- **WORK TASK**
Exactly as written and without the pictures, output the entries below.

- **DATA FOR ANALYSIS**
═══
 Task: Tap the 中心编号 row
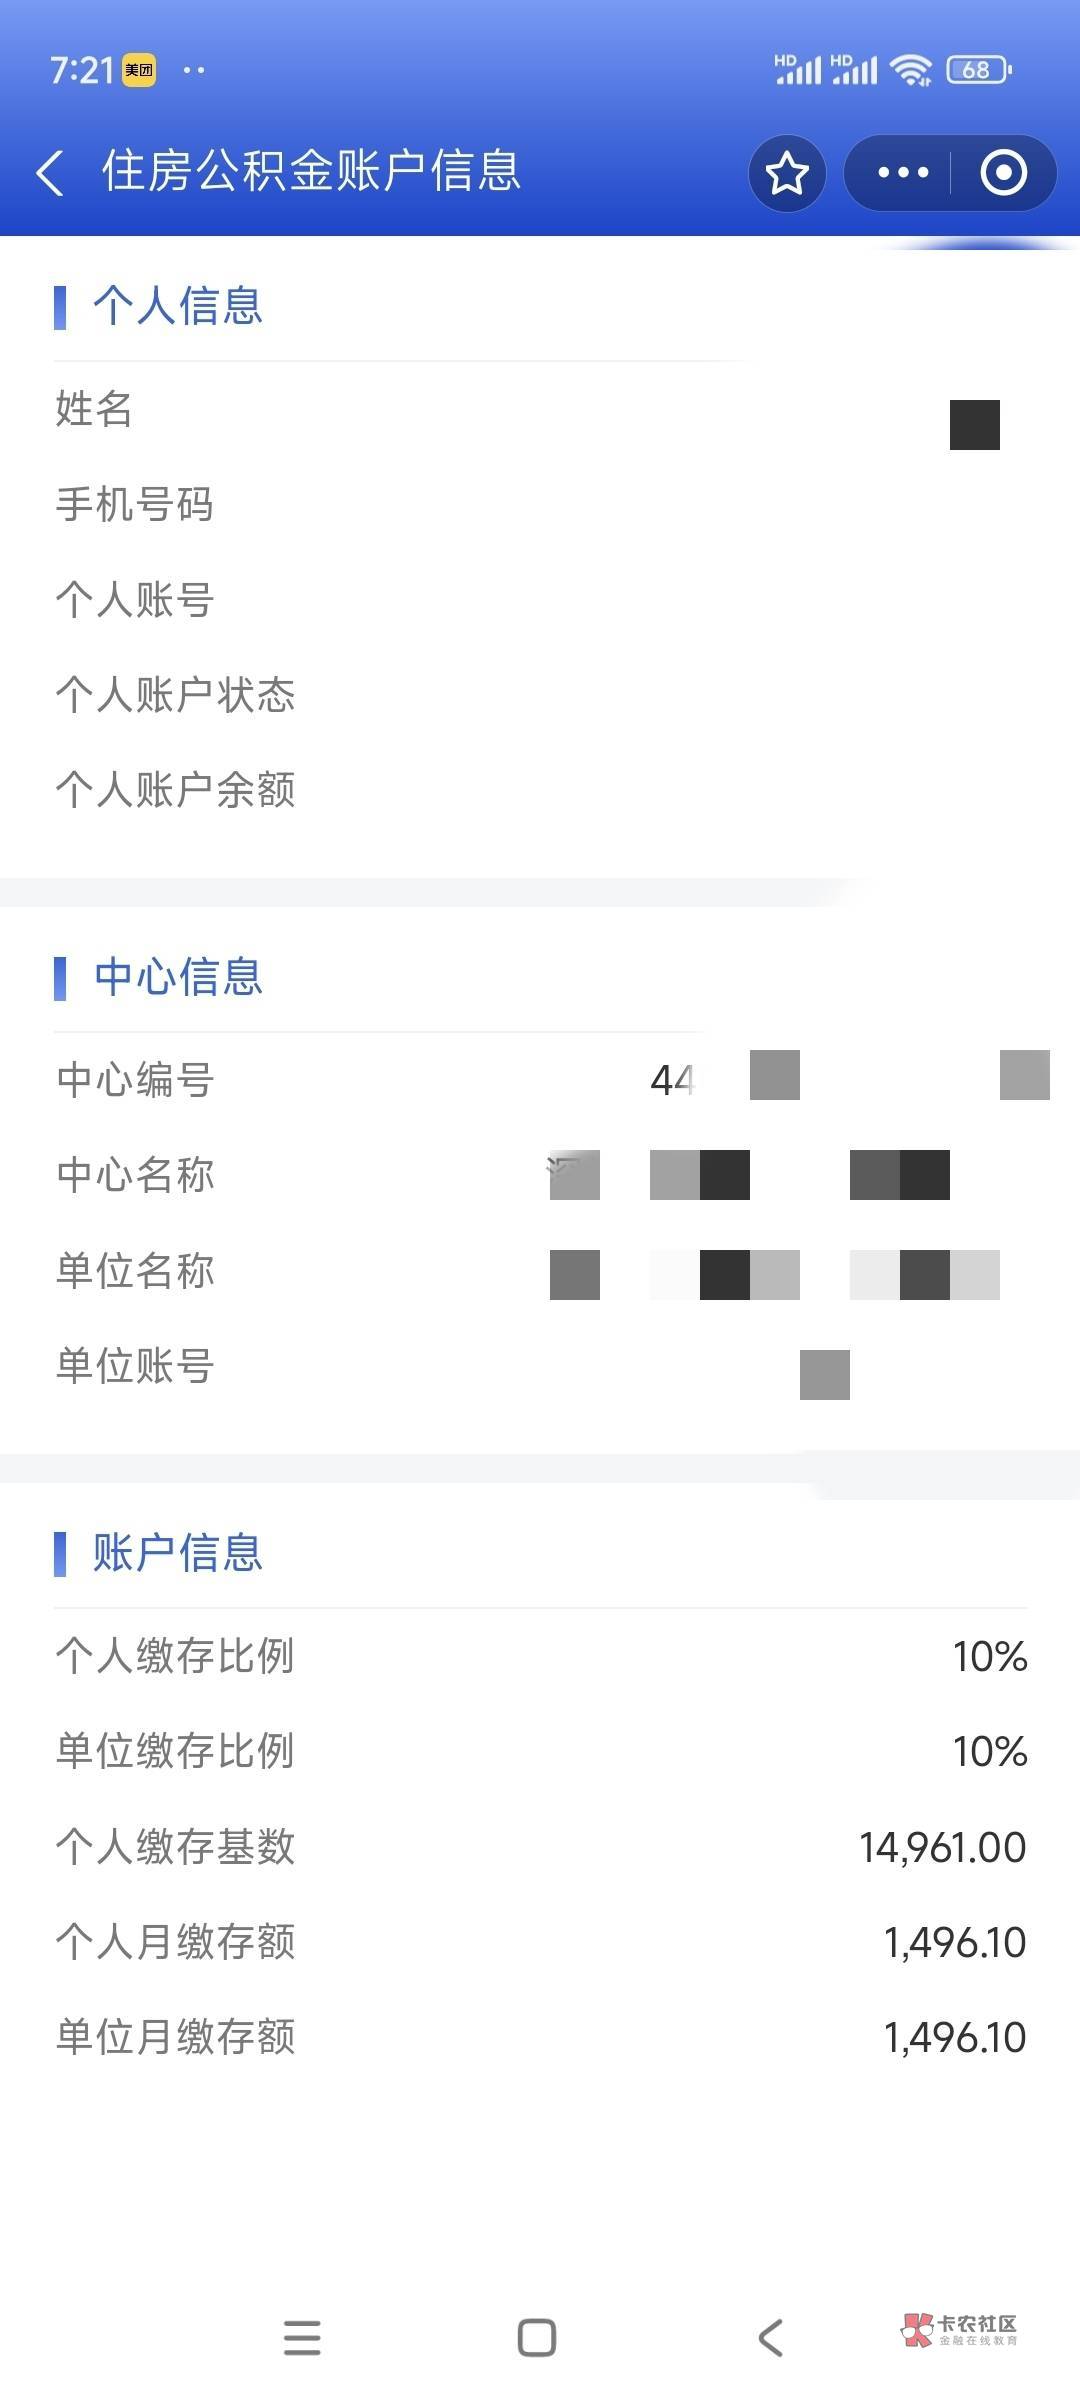pyautogui.click(x=136, y=1080)
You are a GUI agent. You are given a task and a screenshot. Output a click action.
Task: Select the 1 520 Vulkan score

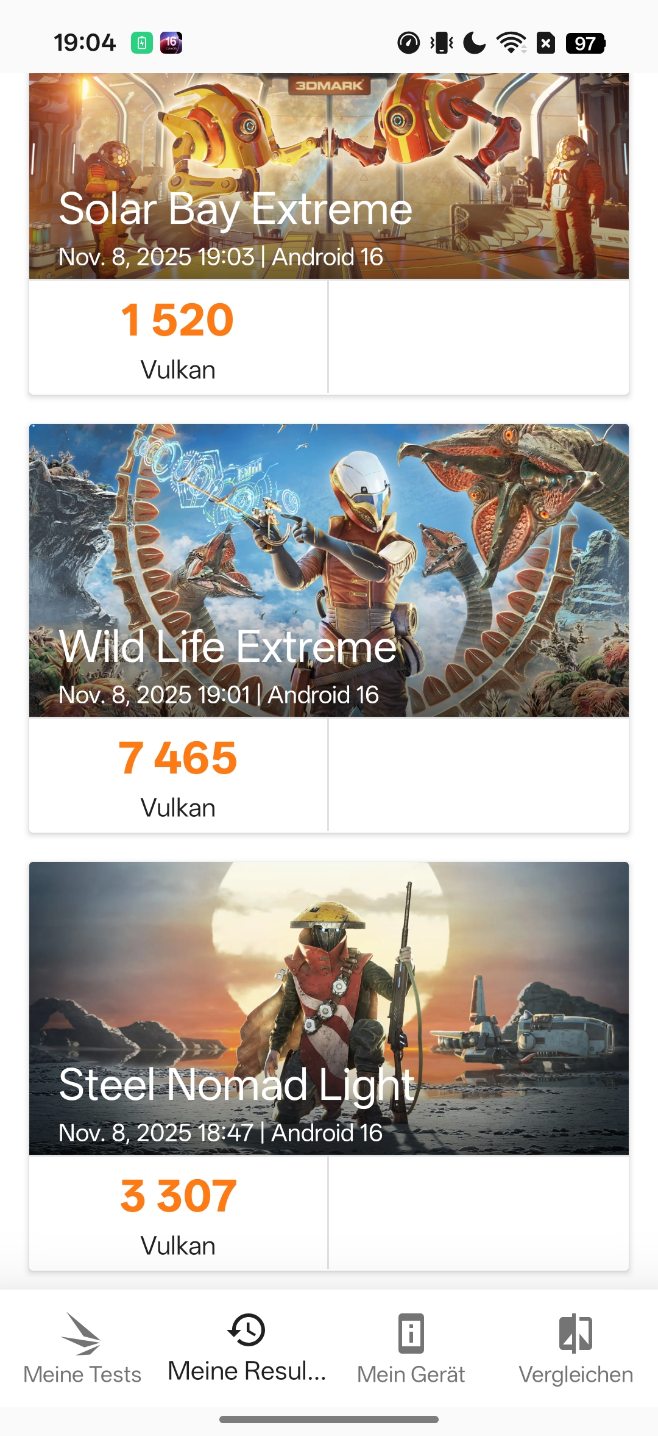point(178,337)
═══
- **EXERCISE RESULT**
 Task: Tap the 中心编号 row
pyautogui.click(x=136, y=1080)
You are a GUI agent. You are given a task and a screenshot. Output a click action.
Task: Select the 1 520 Vulkan score

point(178,337)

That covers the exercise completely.